-- Start Exercise data --

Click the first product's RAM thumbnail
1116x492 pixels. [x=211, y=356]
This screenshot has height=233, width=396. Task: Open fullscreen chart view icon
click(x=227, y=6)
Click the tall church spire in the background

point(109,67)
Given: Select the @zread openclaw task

-- End Exercise data --
-- Start Exercise data --

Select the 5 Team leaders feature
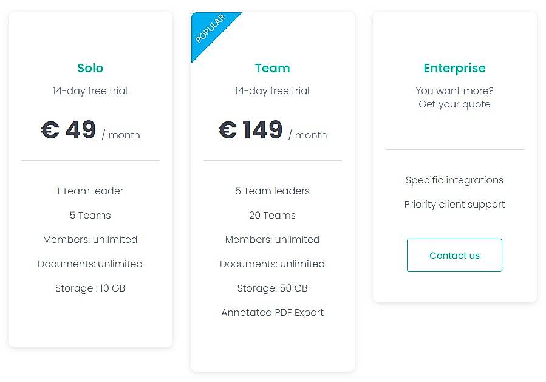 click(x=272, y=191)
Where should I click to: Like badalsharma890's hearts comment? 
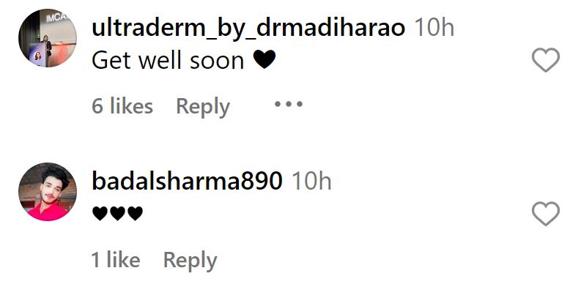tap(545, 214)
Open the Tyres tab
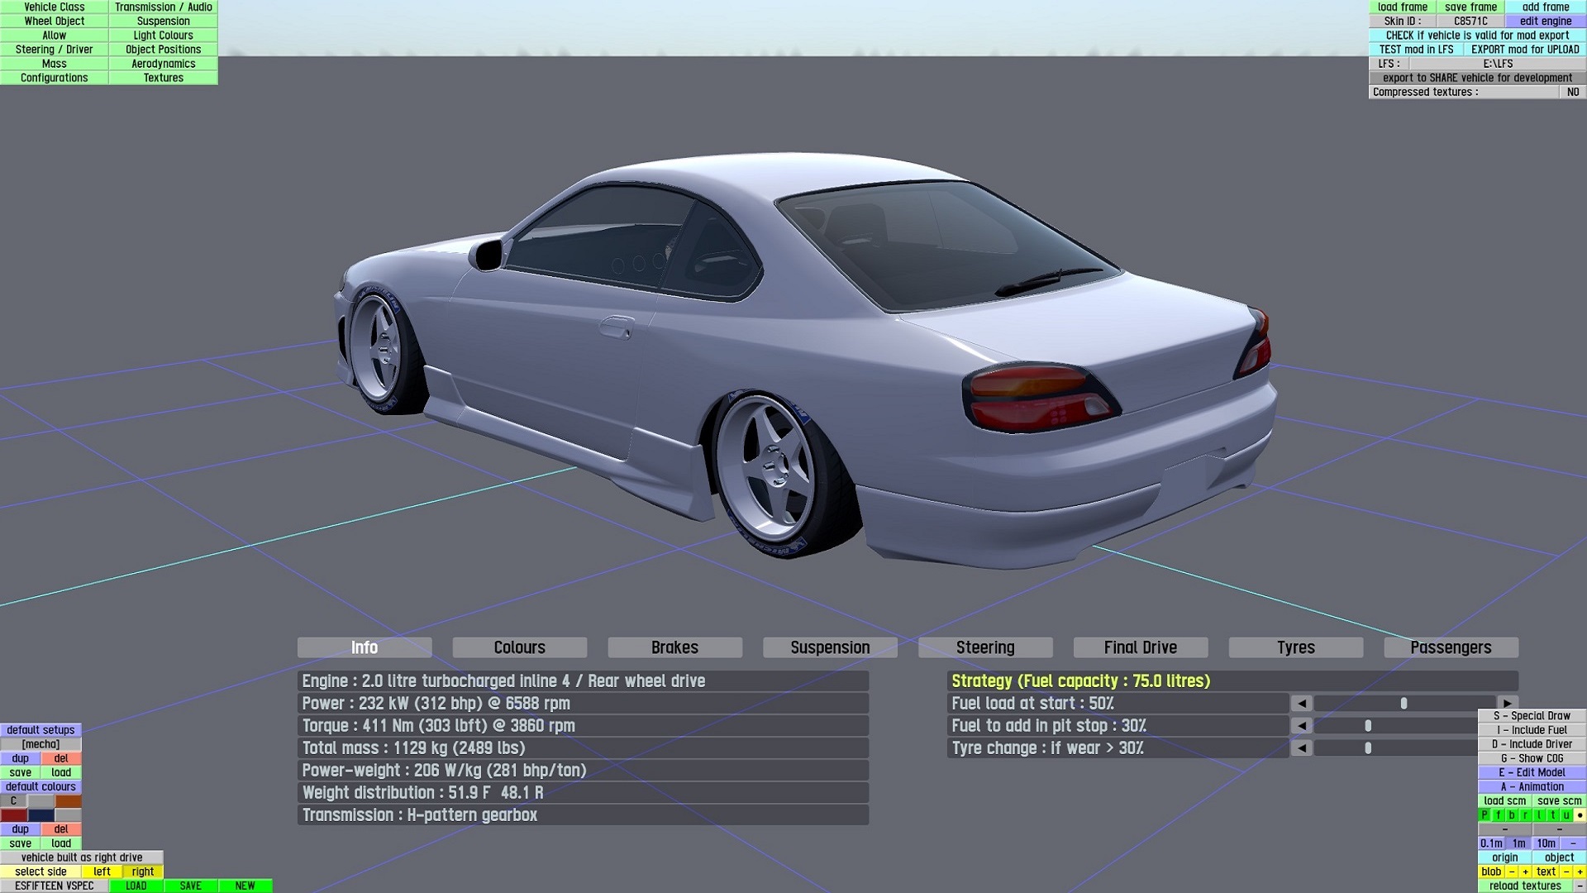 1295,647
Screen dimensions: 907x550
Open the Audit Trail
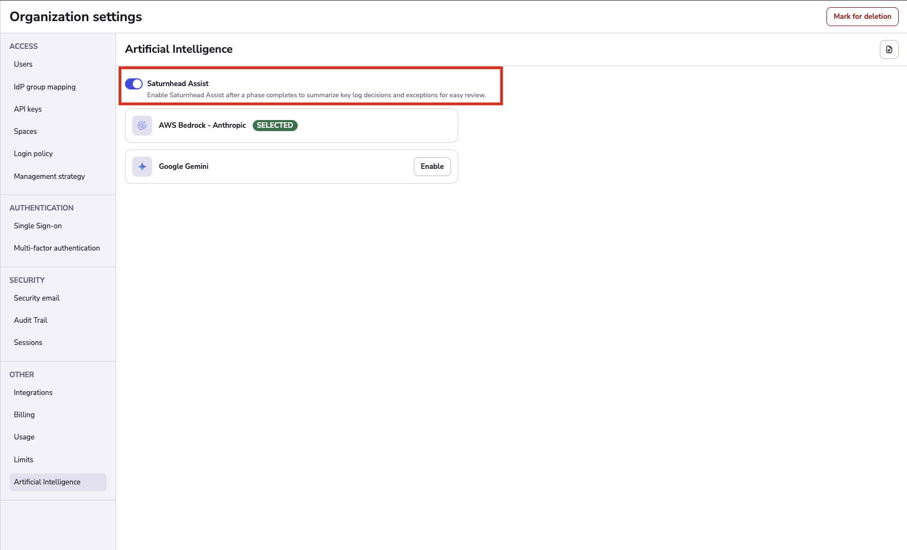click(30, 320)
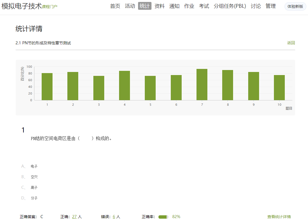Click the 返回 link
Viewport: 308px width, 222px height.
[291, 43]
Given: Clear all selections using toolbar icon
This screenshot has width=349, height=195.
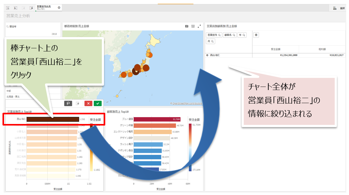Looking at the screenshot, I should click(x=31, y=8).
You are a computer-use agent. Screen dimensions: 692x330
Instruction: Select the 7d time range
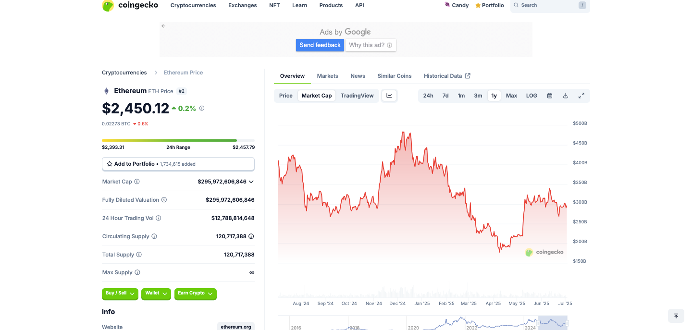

-- End Exercise data --
-- Start Exercise data --

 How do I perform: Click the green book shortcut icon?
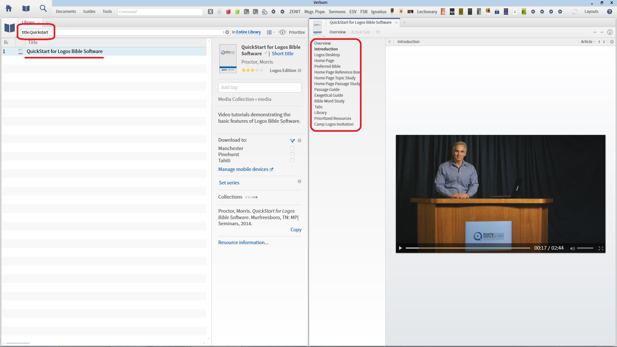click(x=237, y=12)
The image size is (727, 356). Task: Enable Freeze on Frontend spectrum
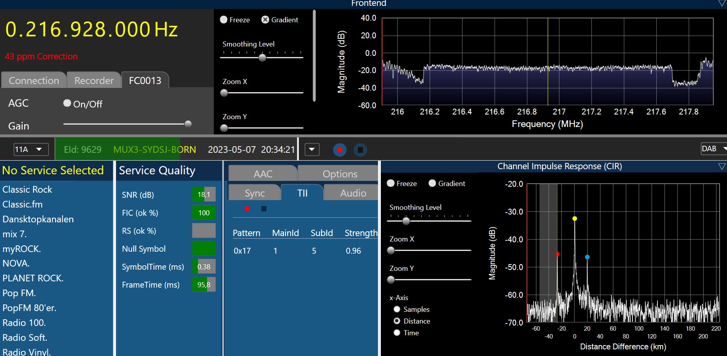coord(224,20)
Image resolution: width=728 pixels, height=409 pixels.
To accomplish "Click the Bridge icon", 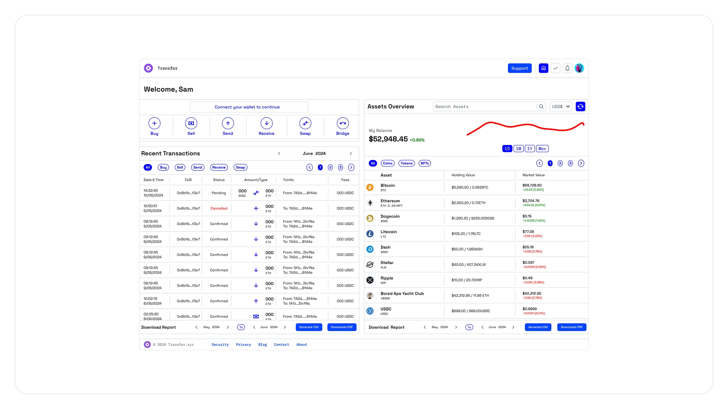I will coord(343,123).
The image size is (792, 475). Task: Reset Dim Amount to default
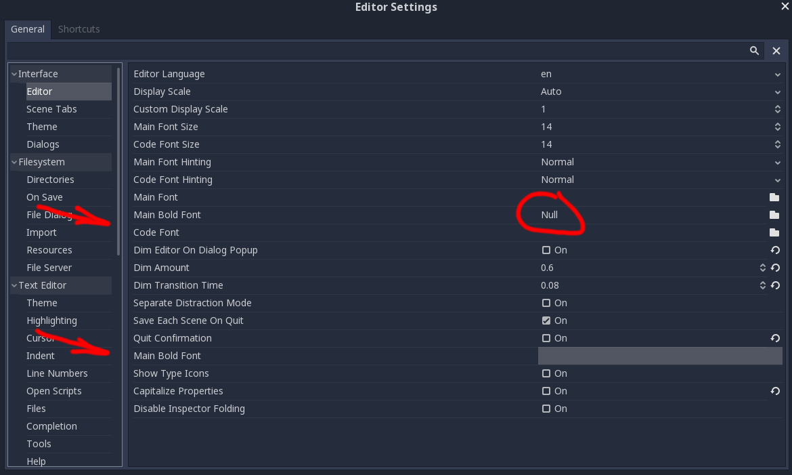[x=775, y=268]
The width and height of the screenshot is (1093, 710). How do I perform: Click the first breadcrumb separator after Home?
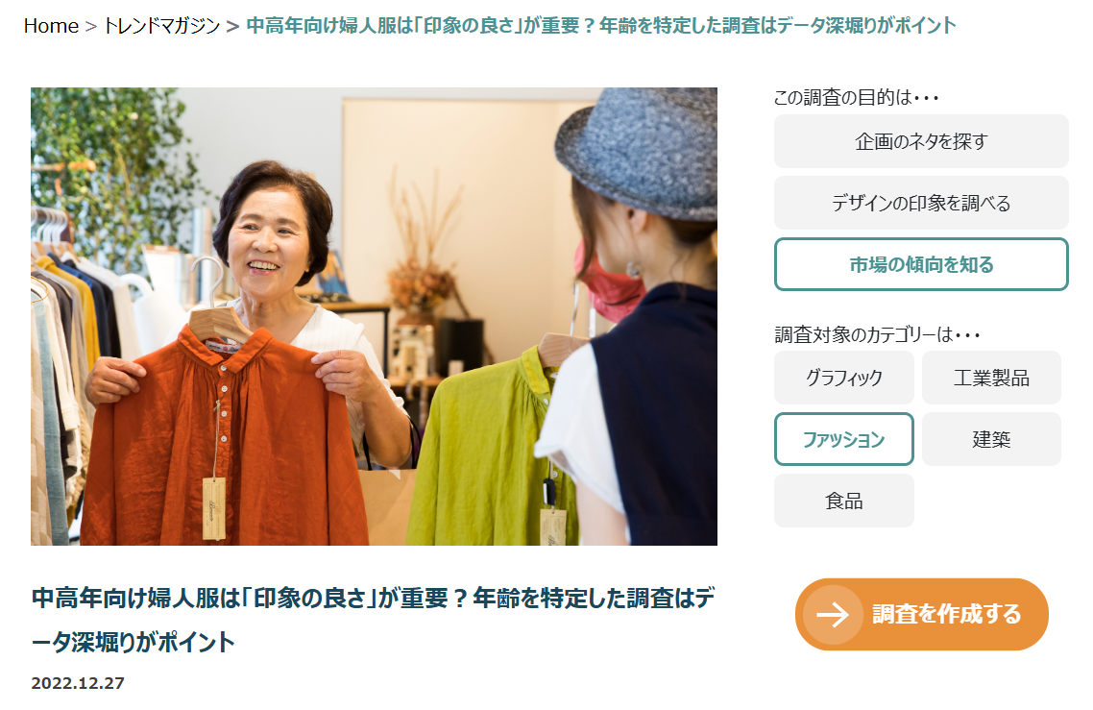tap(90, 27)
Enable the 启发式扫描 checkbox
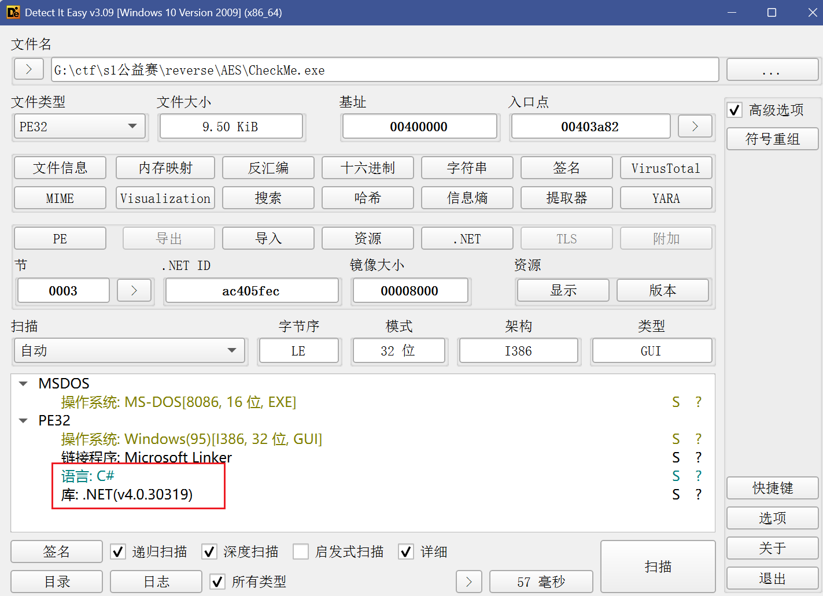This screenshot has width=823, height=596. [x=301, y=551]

-- End Exercise data --

Task details: Reproduce word for word the lines above, starting with the line that contains "Click the first product's RAM thumbnail" and continuing through the line that contains "Given: Select the @zread openclaw task".

Task result:
Click the first product's RAM thumbnail
1116x492 pixels. [x=211, y=356]
This screenshot has height=233, width=396. Task: Open fullscreen chart view icon
click(x=227, y=6)
Click the tall church spire in the background

point(109,67)
Given: Select the @zread openclaw task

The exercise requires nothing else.